Post by dimm » Thu Jun 11, 2009 8:39 pm

hello,
at first i would like to say I'm new to this forum and pretty new to ableton, too. so I'd say "hi" to everyone and hope to have a good time here.

so as you see my question is how to create a snare. i read many tutorials and also looked up some threads in this forum, but I didn't find the right answer, or maybe I just didn't get. I'm not interested in creating a snare by sampling, but by fm-synthesis.
i worked for hours on operator now, but i cannot receive what i am looking for. my operator-snares sound very weak,thin,small,"silent", flat what ever.

could someone give me a tip or a hint what is inportant in creating nice hard tough snares? (for example like in marc houle's techno vocals or in many justice or boys noize releases)

as i already said: im very new to ableton, and my english is not the best, too. sorry for that.
i hope you got what i wanted to explain. otherwise i d explain one more time.


well,

see you.. and thanks!

purplenoise
Posts: 21
Joined: Fri Jan 21, 2005 6:34 pm
Location: Boston

Re: creating a snare by synthesis

Post by purplenoise » Thu Jun 11, 2009 9:09 pm

I feel like I am not the most appropriate person to answer your question since I am not a professional sound designer, but, since it appears you are not either, maybe my advice can be a starting point.

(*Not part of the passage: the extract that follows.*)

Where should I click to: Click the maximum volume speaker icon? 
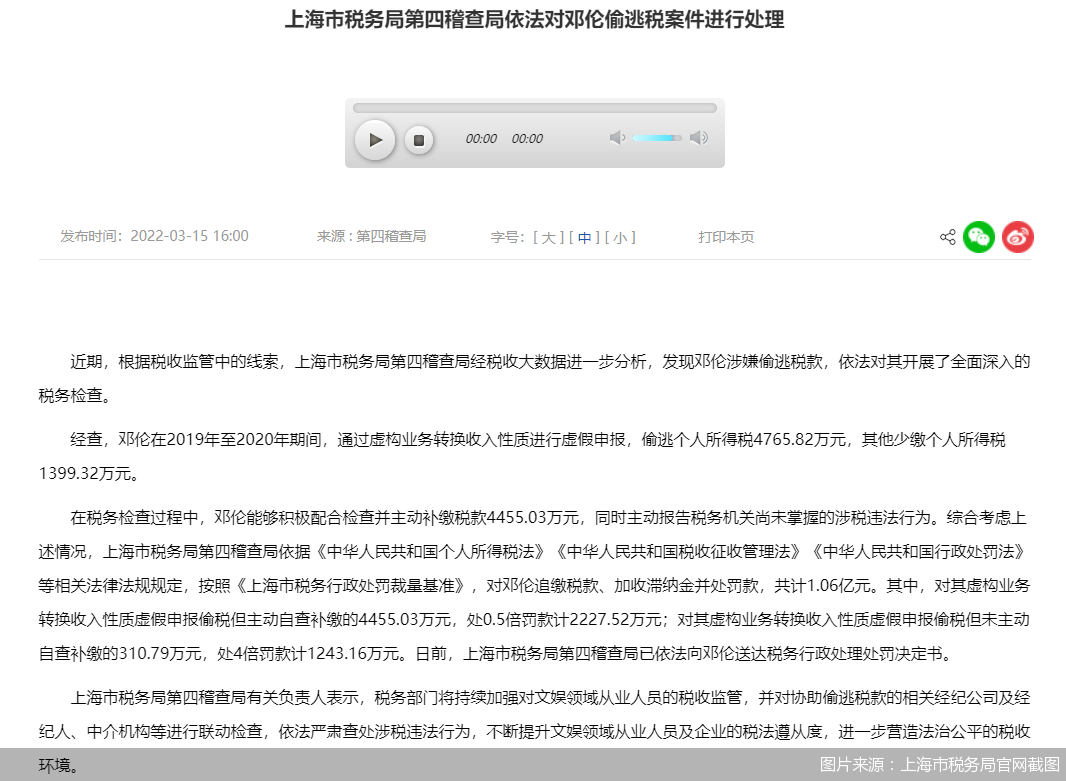[x=698, y=138]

the body of a synthesized snare drum needs to come from a dull wave that may be periodic (120 to 200 hz) like a sinewave or triangle wave. But it can also be a collection of waves near each other chaotically messing with each other. Chaotic wave interaction is the strength of FM so you could experiment with a pair of operators that are detuned non-harmonically

From your description it seems like you are getting the sizzle of the snare already, but no body, this sizzle can be created by overmodulating operators that are in the midrange.

The IMPact of the snare comes from the correct envelope shape and transients.

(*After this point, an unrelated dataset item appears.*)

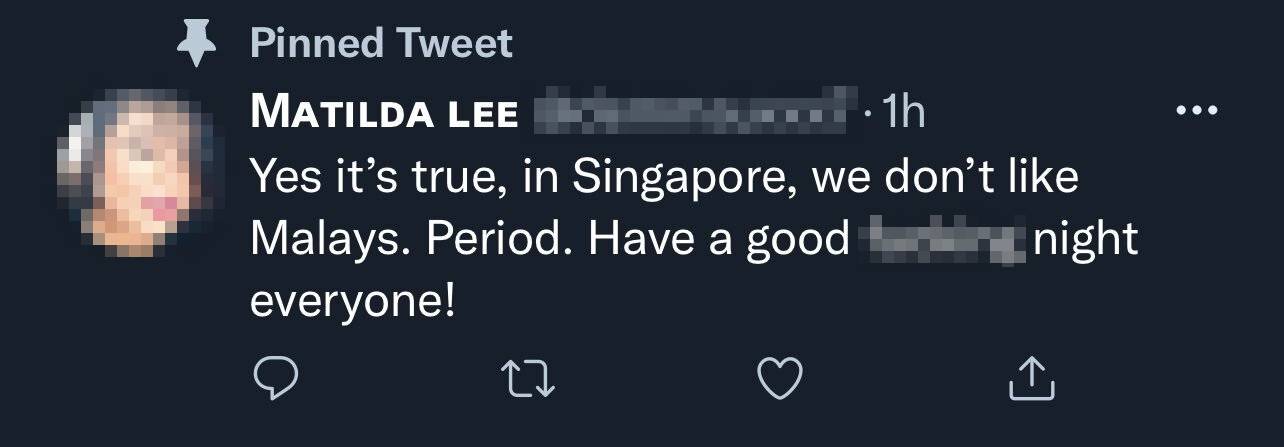Open the three-dot more options menu
Screen dimensions: 1284x447
(x=1198, y=111)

The transients can be short duration sounds that are much louder than the rest, they can be low frequency to give it a bit of a thud, and also midrange and noiselike.

The envelope needs to start out loud and nearly constant for a good 10ms and then decay, although envelope tweaking can be done effectively with compression, needs to be experimented a great deal and done by trial and error to sound right.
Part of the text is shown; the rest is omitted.